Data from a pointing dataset
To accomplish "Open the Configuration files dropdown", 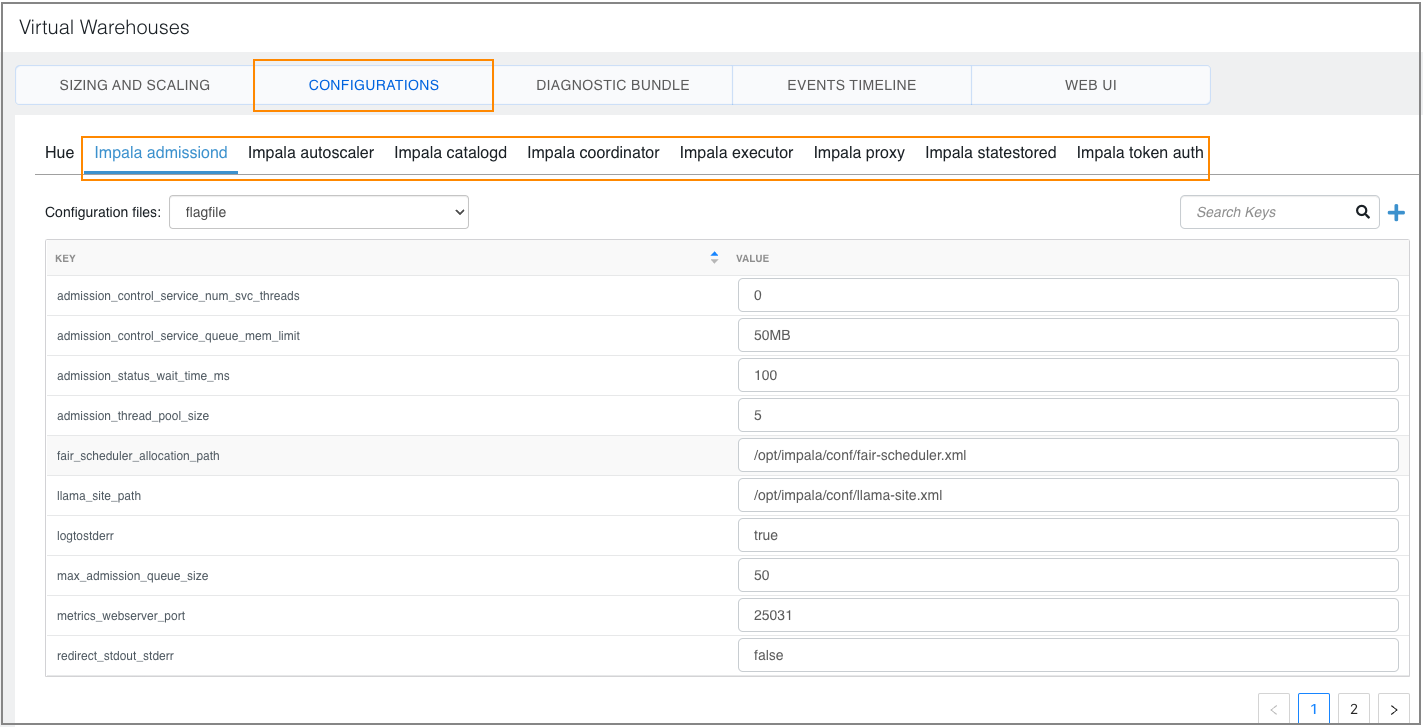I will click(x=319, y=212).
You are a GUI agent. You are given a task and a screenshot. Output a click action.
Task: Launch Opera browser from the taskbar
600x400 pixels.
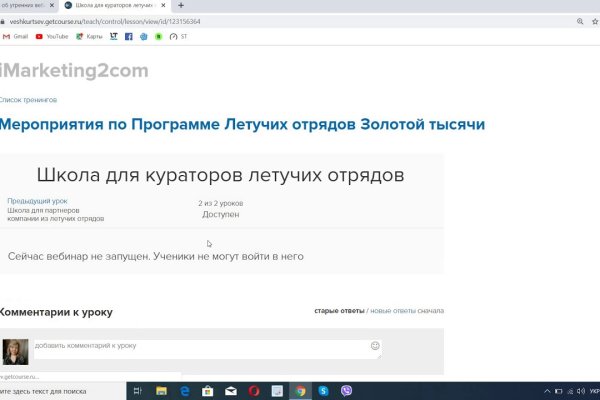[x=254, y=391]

WRITTEN EXERCISE → Write out the data above word for word, starting at the line that contains "You are a GUI" and going through the end of the data. Leave the pictures out.

RESULT OF THIS TASK →
You are a GUI agent. You are given a task and a screenshot. Output a click action.
Task: Launch Opera browser from the taskbar
600x400 pixels.
[x=254, y=391]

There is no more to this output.